**WHAT TO PRODUCE:**
Nothing but the lines from the one containing "Image resolution: width=980" through the one containing "Task: Click the Maze Bank red logo", both included, should be given again, each exactly as written below.

**SOURCE INFORMATION:**
###

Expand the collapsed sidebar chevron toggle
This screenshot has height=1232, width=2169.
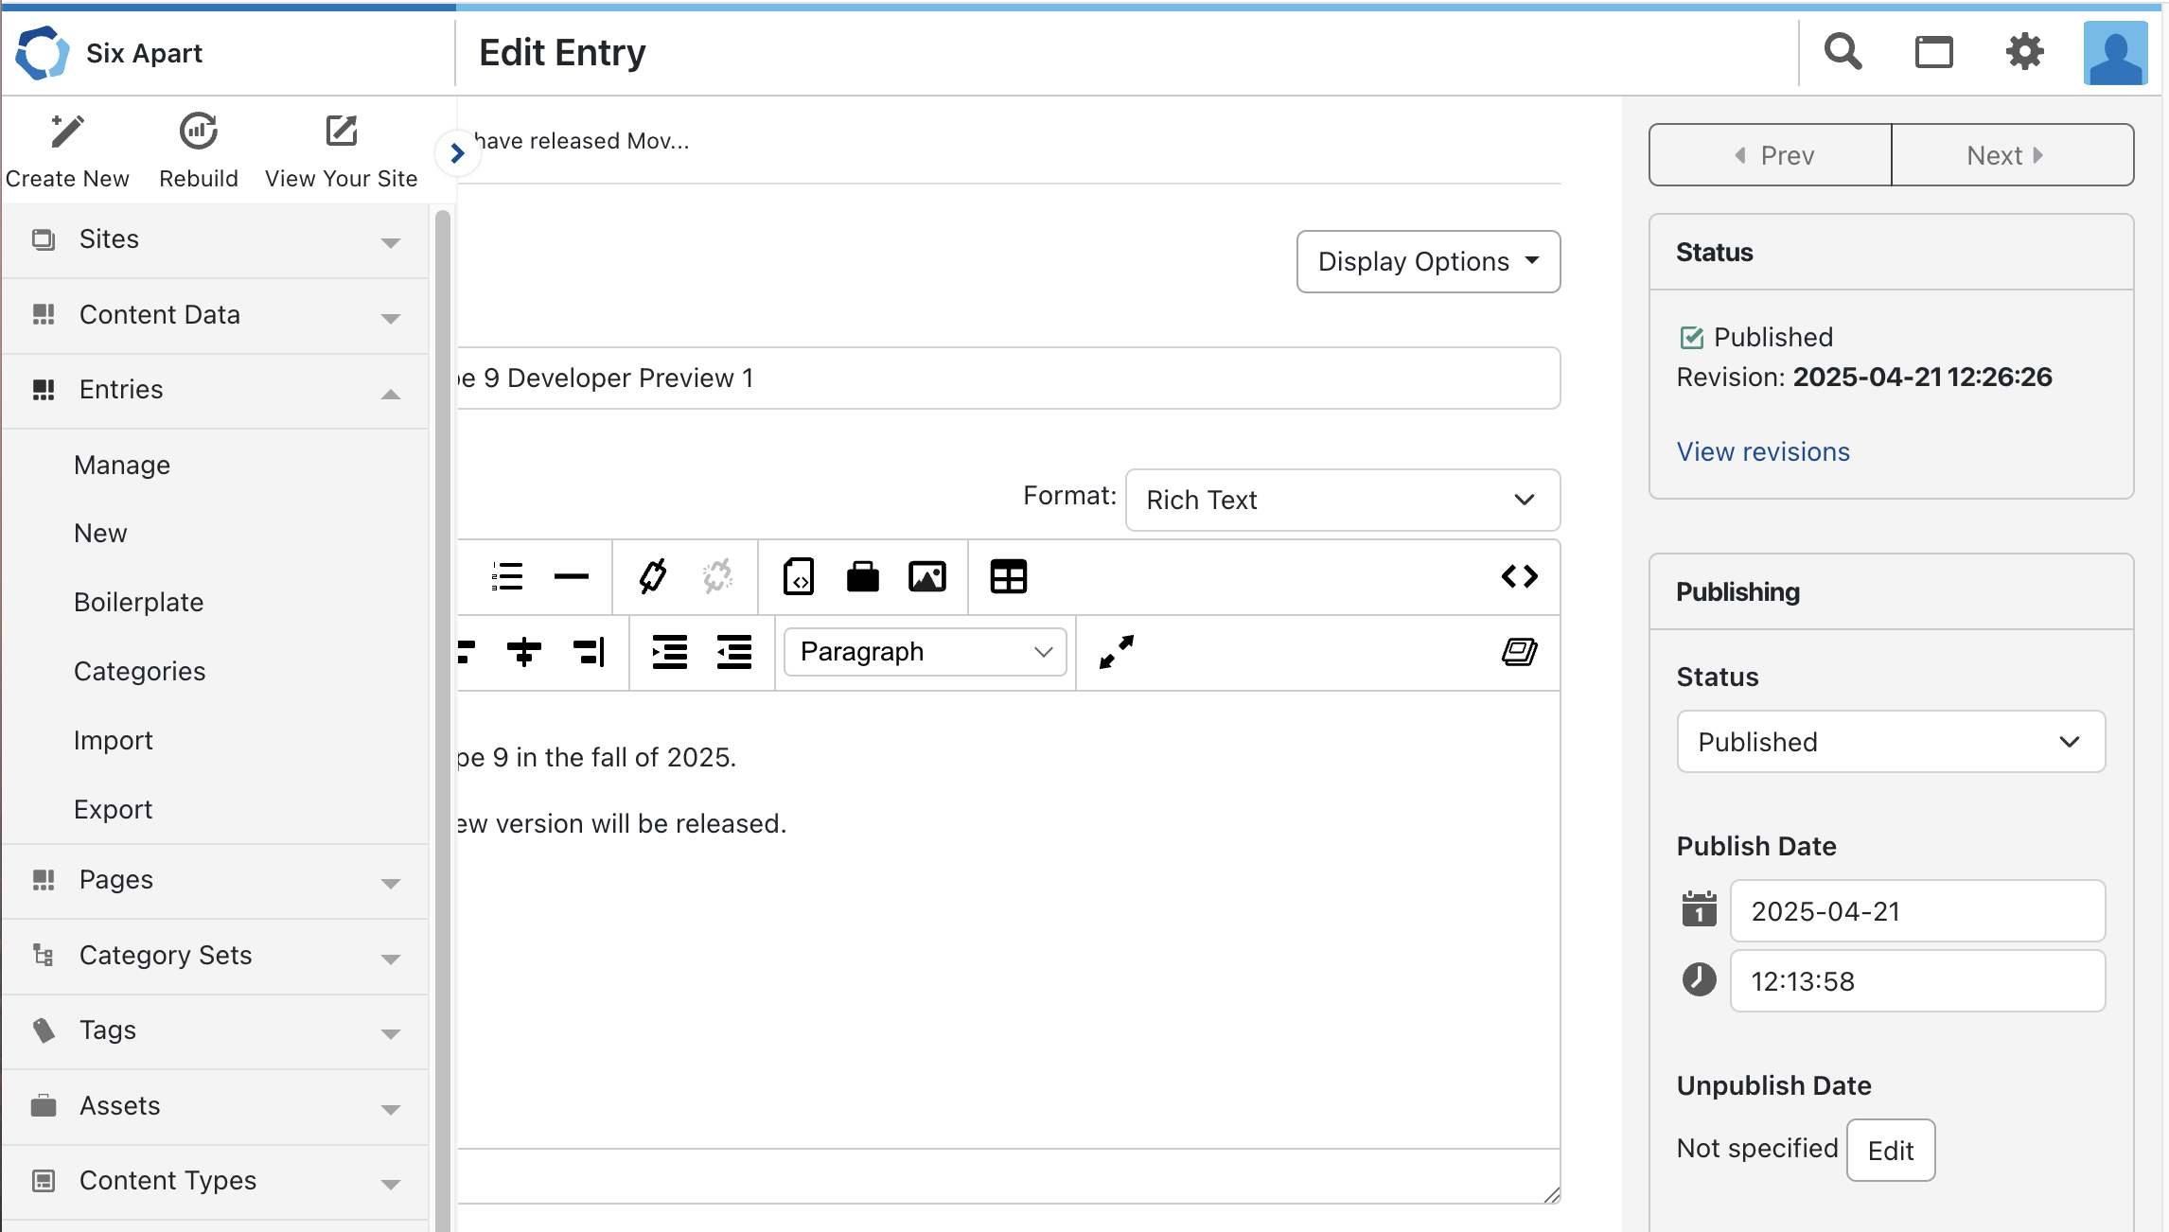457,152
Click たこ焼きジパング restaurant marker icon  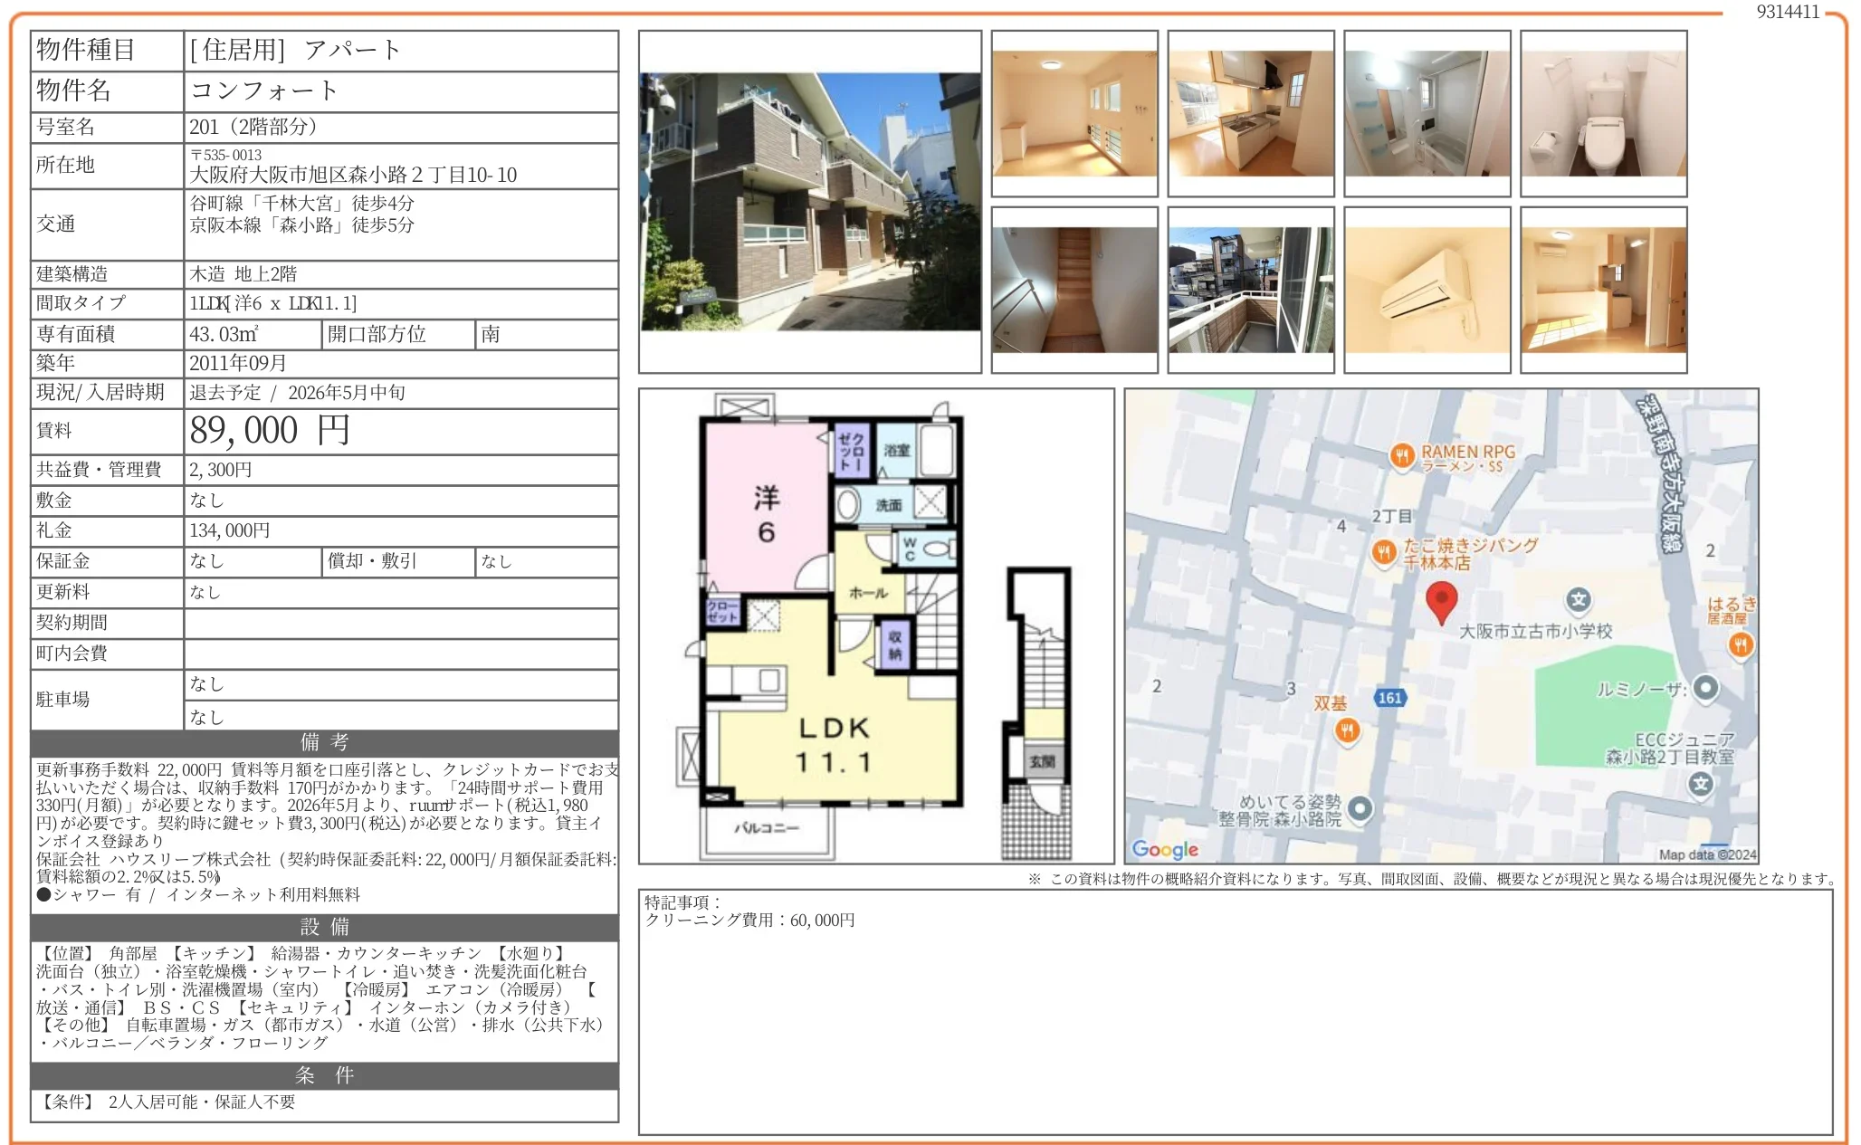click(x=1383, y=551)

###

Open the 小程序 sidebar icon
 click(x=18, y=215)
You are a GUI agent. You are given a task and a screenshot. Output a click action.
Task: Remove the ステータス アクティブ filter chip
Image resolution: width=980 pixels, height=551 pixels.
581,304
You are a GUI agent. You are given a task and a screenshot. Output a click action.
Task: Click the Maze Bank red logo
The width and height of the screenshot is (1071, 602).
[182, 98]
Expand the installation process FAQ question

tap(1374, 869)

###

**RESPONSE AREA:**
Image resolution: width=980 pixels, height=551 pixels.
581,304
You are a GUI agent. You are given a task and a screenshot. Output a click action.
Task: Click the Maze Bank red logo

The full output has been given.